私たちは、知的財産の付加価値を向上するため、グローバルな技術提携の強化に適応できる体制を構築しました。建築用塗料の技術チームは、グローバルな技術コミュニティを形成し、共同の技術開発プロジェクトでベストプラクティスの共有と研究能力の有効活用を進めており、各国の顧客ニーズに対応する上で効果を上げてきました。他方、自動車業界の顧客は世界的な規模で事業を展開していることから、世界各地で自動車用塗料に携わる技術チームは2021年、日本ペイント・オートモーティブコーティングス(NPAC)のもとで一体化し、「One Team」に生まれ変わりました。
ガバナンス
日本ペイントコーポレートソリューションズ 井上 由理
適切なアジェンダ設定と迅速な対処で、リスクマネジメントをさらに強化
リスクの多くは現場に潜んでいます。したがって、最も効果的なリスクマネジメントを実践できるのは、純粋持株会社である当社ではなく、各地域・市場に精通した国内外のパートナー会社です。当社からの中央集権的なグループ内部統制を必要最小限にとどめる一方、“Integrity(誠実)ある経営集団”としてパートナー会社グループ(PCG:当社グループの地域または事業グループごとの会社群)に詳細な内部統制を委ねることが、当社グループのサステナブルな成長に最も貢献すると考えます。この認識のもと、当社は「アセット・アセンブラー」として各パートナー会社の自主性・自律性を尊重しつつ、グループのリスクをコントロールする取り組みを進めています。
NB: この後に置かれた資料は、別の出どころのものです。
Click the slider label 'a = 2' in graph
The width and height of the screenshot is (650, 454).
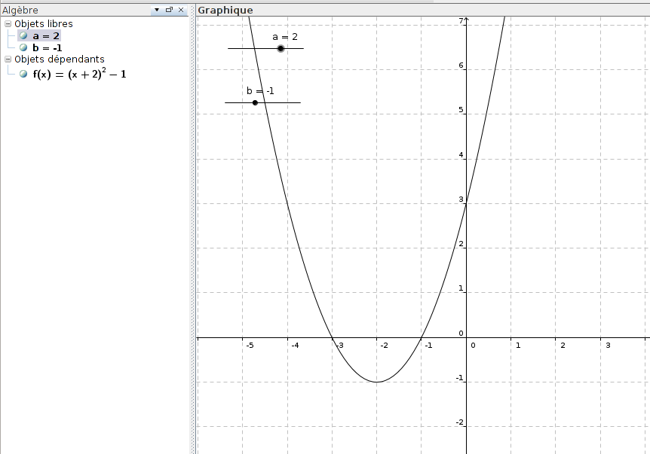285,36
当社は「アセット・アセンブラー」モデルに相応しい内部統制システムへ刷新するとともに、そのシステムの中に、新たに制定したグローバル行動規範や内部通報窓口、リスクマネジメントに関する方針を含めて、シンプルにグループのリスクを点検できる仕組みを構築しました。この内部統制システムを効果的に機能させるためには、当社と各パートナー会社の間で重要な情報が確実に共有される「相互信頼」と「シンプルなコミュニケーションルート」が大切であり、重大な不安や懸念が生じた場合には、日常のコミュニケーションチャネルを生かして即時・適切に対策がなされる体制としています。
2022年1月に特定した人的資本、原材料調達、ITなどのリスクへの対応は、地域ごとに実施した方がより効果的であると判断し、当社は各地域のマネジメントとともに個別・具体的に対策を行うこととしました。こうしたリスクマネジメント体制は、変化が著しく予測困難な現代社会において、新たなリスクへの臨機応変な対応を可能にする点で優れていると考えています。また、収益性の改善に向けて構造改革を進めている日本においては、データ分析を進めている監査部門との連携によるリスクマネジメント手法の高度化にも取り組んでおり、体制と手法の両面で深化・効率化を進めています。
今後はますます、ESGに係る環境、倫理的調達、人権などのグローバル共通のテーマがビジネス上のリスクになっていくと想定されます。このようなグローバルな社会的要請に係り各地域・事業単位では扱いにくい課題については、General Counselとしての「健全な警戒心」を持って、共同社長やグローバルチームとともに適切なアジェンダを設定し迅速に対処することで、当社グループのリスクマネジメントをさらに強化していきます。